MagGraph

Why "MagGraph"? The name is short for Magpie — a Corvid. Corvids (ravens, crows, jays, and magpies) are renowned in animal cognition research for their remarkable intelligence, long-term memory, and sophisticated tool use. MagGraph is built to be the memory and knowledge layer for AI agents with those same qualities: a graph that thinks, remembers, and uses tools.

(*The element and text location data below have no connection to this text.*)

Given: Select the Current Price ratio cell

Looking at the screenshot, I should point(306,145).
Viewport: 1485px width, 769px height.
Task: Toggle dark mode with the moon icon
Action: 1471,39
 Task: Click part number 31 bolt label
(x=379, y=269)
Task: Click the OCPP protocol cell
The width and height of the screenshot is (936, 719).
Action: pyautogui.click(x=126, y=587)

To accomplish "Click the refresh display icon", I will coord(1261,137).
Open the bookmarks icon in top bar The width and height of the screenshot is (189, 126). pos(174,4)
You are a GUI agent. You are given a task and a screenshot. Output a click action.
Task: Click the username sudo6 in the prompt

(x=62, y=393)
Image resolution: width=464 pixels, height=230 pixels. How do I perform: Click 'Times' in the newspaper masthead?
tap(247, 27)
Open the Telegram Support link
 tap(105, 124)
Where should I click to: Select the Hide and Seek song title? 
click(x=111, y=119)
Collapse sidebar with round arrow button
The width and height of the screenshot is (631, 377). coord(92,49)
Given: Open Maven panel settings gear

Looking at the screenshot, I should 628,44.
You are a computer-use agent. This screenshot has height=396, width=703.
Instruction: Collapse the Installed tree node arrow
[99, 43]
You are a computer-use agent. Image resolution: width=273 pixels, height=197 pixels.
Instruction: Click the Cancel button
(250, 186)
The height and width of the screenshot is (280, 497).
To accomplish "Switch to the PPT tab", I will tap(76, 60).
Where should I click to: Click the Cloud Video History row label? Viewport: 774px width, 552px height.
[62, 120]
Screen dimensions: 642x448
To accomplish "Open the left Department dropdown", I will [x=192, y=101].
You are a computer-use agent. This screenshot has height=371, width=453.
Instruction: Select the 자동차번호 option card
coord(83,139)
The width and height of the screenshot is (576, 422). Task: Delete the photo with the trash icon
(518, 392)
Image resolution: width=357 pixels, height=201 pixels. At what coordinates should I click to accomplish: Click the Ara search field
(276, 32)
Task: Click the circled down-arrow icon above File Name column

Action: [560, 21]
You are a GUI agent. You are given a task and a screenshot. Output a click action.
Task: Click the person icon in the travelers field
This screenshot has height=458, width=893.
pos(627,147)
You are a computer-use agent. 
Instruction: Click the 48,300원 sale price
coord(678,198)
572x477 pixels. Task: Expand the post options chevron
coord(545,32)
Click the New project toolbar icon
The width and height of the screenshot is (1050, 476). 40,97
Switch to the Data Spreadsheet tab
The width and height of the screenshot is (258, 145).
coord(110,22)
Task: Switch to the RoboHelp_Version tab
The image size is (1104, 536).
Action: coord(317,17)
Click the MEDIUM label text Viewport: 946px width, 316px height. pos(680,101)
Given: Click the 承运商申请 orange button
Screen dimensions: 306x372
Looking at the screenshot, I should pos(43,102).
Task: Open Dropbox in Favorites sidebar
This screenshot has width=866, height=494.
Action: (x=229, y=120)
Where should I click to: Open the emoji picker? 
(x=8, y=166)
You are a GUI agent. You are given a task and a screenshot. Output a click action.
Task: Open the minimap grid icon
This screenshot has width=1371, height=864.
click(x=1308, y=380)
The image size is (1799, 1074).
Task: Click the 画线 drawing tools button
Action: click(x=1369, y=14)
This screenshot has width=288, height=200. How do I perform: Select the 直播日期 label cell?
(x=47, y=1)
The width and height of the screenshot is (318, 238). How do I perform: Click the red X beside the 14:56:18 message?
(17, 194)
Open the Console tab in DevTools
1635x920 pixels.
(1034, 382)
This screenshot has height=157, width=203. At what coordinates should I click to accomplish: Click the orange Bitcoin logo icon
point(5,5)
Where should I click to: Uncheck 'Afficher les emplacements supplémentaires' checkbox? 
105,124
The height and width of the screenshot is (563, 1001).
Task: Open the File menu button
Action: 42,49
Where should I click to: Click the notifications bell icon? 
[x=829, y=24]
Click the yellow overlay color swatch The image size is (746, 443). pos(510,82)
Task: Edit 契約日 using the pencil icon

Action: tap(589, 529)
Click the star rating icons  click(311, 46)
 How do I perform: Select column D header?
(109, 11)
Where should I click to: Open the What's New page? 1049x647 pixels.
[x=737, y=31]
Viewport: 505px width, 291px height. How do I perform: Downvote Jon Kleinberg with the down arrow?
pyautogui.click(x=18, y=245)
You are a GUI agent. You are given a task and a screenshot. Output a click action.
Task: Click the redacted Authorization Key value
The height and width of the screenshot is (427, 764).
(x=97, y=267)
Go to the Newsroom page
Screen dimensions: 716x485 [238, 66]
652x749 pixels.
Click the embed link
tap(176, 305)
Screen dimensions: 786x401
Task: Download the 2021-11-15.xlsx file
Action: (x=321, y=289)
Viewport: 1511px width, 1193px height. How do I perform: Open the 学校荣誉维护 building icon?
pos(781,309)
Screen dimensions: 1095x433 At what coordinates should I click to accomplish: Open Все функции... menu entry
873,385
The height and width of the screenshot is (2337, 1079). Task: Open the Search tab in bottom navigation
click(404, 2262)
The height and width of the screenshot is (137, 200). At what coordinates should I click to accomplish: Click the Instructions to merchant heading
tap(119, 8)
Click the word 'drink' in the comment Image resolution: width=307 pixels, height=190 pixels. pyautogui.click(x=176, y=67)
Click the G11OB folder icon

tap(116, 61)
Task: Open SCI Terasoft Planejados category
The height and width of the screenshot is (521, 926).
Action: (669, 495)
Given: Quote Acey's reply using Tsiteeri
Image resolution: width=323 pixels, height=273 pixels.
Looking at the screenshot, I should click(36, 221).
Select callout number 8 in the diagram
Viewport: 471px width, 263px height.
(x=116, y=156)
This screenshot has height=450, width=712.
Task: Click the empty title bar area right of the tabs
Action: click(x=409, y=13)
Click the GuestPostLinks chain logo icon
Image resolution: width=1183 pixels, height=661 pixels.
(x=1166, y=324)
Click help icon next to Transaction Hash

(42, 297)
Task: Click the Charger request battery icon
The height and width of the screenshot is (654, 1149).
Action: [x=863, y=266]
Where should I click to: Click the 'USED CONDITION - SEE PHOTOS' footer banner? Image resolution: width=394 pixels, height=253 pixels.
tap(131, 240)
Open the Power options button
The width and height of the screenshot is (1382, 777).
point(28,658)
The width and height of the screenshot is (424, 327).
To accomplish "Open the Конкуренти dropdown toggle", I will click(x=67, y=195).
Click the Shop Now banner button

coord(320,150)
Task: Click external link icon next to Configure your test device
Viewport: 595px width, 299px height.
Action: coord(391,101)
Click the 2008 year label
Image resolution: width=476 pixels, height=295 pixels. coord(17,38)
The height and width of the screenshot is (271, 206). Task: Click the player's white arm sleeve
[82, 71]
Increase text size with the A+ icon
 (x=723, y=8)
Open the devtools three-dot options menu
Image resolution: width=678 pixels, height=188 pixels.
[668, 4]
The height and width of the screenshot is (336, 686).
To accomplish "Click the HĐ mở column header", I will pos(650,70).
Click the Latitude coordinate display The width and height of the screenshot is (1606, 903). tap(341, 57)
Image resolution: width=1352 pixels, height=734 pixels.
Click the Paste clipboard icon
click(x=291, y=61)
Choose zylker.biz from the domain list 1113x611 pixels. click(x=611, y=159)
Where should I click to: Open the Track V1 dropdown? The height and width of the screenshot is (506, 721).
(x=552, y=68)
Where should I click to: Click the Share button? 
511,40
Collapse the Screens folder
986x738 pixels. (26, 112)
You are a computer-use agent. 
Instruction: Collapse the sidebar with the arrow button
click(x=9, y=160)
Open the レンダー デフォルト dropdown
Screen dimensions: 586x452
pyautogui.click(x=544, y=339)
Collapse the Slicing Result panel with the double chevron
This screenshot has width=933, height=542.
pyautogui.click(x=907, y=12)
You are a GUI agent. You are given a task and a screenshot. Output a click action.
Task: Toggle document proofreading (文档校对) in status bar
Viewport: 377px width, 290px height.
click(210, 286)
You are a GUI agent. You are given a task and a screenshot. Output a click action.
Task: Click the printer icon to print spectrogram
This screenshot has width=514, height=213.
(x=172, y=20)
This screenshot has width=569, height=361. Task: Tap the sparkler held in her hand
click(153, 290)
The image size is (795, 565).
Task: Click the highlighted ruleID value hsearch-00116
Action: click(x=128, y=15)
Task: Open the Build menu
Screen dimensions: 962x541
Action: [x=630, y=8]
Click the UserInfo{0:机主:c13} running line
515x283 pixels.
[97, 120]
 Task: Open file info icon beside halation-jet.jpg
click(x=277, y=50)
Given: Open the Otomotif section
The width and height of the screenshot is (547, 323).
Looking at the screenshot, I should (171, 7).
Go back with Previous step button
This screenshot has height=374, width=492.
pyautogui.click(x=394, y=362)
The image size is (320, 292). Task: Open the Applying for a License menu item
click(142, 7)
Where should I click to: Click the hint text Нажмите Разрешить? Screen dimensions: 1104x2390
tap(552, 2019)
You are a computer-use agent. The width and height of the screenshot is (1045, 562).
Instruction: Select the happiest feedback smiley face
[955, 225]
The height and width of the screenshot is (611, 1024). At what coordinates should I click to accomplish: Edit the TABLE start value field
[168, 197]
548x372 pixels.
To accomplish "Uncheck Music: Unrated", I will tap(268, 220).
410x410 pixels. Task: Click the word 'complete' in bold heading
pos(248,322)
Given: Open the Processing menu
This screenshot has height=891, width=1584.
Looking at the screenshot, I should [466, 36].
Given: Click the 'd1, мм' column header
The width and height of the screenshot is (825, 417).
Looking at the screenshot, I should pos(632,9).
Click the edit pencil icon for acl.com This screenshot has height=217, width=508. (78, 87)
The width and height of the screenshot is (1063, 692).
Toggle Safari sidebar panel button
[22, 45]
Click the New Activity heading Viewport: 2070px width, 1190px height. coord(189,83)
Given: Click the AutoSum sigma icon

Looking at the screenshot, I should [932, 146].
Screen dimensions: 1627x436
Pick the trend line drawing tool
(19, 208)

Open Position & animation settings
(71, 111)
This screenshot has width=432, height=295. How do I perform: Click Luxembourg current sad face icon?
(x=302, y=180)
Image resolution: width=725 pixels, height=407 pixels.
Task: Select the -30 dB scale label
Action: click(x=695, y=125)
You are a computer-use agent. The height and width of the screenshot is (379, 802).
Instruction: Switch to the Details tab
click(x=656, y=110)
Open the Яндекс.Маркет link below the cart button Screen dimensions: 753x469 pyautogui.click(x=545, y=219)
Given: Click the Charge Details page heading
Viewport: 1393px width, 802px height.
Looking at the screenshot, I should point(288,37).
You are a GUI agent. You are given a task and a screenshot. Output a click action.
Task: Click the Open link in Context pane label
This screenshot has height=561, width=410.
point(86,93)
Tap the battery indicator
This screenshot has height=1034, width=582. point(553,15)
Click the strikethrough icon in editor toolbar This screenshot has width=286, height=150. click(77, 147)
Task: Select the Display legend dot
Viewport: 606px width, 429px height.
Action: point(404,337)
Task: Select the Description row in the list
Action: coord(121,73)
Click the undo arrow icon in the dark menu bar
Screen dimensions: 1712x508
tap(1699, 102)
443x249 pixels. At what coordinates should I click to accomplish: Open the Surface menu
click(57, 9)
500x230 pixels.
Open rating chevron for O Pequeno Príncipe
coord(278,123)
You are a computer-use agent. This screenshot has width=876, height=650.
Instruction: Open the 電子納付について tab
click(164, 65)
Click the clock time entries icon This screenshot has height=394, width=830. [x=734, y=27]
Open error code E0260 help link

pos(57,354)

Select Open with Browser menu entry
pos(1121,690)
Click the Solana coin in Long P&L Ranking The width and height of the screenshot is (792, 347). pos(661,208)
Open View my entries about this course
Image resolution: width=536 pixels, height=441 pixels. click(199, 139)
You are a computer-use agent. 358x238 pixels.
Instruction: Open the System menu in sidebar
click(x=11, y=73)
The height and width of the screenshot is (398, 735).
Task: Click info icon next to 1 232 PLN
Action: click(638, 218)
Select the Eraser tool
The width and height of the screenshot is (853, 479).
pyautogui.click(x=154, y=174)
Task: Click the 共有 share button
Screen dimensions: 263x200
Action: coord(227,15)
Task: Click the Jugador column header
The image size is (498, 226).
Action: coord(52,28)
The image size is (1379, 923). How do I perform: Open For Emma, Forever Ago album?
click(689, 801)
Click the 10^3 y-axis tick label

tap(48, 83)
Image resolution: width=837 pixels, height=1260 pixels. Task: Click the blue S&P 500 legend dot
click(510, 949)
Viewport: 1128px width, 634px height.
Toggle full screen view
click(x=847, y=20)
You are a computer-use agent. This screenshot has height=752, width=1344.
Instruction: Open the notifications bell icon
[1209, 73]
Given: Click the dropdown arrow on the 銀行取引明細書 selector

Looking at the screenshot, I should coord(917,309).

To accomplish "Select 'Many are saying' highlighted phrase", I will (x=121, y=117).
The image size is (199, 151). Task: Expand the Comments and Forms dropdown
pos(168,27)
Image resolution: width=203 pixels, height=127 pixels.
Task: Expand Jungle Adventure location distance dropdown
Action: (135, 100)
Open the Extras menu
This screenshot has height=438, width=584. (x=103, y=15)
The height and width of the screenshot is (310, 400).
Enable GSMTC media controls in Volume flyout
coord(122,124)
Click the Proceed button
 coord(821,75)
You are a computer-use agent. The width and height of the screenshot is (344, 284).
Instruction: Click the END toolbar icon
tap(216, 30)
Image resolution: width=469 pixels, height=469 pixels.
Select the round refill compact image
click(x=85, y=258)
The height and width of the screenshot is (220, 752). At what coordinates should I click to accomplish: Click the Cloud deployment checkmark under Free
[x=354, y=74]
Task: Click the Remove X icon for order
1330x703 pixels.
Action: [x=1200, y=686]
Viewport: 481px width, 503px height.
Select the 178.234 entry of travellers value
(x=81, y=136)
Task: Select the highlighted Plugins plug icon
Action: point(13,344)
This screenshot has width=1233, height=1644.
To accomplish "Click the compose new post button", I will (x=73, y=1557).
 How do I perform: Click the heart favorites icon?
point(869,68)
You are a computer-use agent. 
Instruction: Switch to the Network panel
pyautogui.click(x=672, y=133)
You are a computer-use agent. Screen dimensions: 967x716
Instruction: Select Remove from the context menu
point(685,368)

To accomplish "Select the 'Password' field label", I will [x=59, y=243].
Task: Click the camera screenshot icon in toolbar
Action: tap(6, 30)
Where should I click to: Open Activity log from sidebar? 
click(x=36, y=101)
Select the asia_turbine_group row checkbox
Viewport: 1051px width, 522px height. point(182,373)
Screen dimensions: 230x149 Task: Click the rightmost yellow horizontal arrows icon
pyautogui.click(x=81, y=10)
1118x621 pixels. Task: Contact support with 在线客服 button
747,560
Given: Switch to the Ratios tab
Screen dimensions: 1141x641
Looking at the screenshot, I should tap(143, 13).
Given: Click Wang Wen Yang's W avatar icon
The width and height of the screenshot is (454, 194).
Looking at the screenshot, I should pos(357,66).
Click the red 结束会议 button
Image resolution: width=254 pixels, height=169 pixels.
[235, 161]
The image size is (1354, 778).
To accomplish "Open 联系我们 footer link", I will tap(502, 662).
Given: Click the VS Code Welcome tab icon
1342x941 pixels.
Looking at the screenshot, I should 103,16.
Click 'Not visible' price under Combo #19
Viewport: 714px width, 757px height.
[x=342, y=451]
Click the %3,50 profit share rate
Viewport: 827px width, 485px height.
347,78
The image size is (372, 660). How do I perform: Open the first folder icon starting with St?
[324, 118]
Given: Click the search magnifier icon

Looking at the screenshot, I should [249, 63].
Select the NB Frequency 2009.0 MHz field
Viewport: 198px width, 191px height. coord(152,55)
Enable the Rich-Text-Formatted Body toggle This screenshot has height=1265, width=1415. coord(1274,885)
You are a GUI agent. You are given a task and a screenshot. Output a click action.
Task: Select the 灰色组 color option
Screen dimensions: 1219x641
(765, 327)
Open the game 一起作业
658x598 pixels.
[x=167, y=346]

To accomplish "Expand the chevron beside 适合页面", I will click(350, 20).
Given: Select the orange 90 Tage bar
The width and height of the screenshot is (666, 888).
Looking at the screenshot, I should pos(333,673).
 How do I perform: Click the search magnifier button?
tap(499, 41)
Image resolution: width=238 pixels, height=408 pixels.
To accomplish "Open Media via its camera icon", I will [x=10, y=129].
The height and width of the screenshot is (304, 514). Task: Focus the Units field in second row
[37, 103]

MagGraph is a Rust-powered, in-process graph database designed for AI semantic layers. Knowledge is stored as versioned Markdown nodes in your Git repository; edges emerge automatically from [[wikilinks]]; Git provides sync and versioning; a Python API and auto-generated MCP server make it immediately consumable by any agent framework.

Why MagGraph?

Most agent memory systems bolt a vector database onto an LLM and call it done. MagGraph takes a different approach:

Property	MagGraph	Typical vector DB approach
Storage format	Plain Markdown — readable by humans, editors, and LLMs	Opaque binary blobs
Versioning	Git — free, distributed, auditable history	Custom or none
Edges	Implicit from `[[wikilinks]]` + explicit frontmatter links	Manual or none
Traversal	BFS / DFS with depth control	Similarity search only
External data	Lakehouse mode: pointer nodes to S3/Parquet/files	—
Agent interface	MCP server scaffold + Python bindings + CLI	Python SDK only
Deployment	Zero infrastructure — runs in-process	Requires server

Install

Python (recommended)

pip install maggraph

Pre-built wheels for Linux (manylinux_2_28, x86_64 + aarch64), macOS (Intel + Apple Silicon), and Windows (x86_64). No Rust toolchain needed.

CLI (from source)

git clone https://github.com/AlexMercedCoder/MagGraph.git
cd MagGraph
cargo install --path maggraph-cli --features maggraph/ui

Pre-built CLI binaries are attached to GitHub Releases.

Quickstart — Python

import maggraph

# 1. Load config + open the graph
config = maggraph.load_config("maggraph.toml")
index  = config.open_index()

# 2. Explore what's in the graph
print(index.list_nodes())
# → ['getting_started', 'research_overview', 'welcome']

# 3. Read a node
node = index.read_node("welcome")
print(node.body)       # full Markdown body
print(node.links)      # ['getting_started']   ← frontmatter links
print(node.node_type)  # 'note'

# 4. Traverse the graph (BFS, depth 2)
result = index.traverse("welcome", depth=2, order="bfs")
for n in result.nodes:
    print(f"  depth {n.depth}: {n.id}  path={n.path}")
# Agent-friendly Markdown report:
print(result.to_markdown(index))

# 5. Create / update / delete
index.create_node("my_finding", node_type="insight",
                  body="# Key Finding\nThe model performs best on…\n",
                  links=["welcome", "research_overview"])
index.update_node("my_finding", "# Updated Finding\nNew evidence shows…\n")
index.delete_node("my_finding")

That's all you need to start. Everything below covers the deeper features.

Core concepts

Node format

Every node is a Markdown file with YAML frontmatter:

---
id: "customer_churn_q2"
type: "analysis"
links: ["revenue_model", "product_roadmap"]
source: "s3://corp-data/lake/churn_q2.parquet"
importance: "high"
---
# Customer Churn — Q2 2026

Key insight: churn is concentrated in the 30-day cohort.
See also [[revenue_model]] and [[product_roadmap]].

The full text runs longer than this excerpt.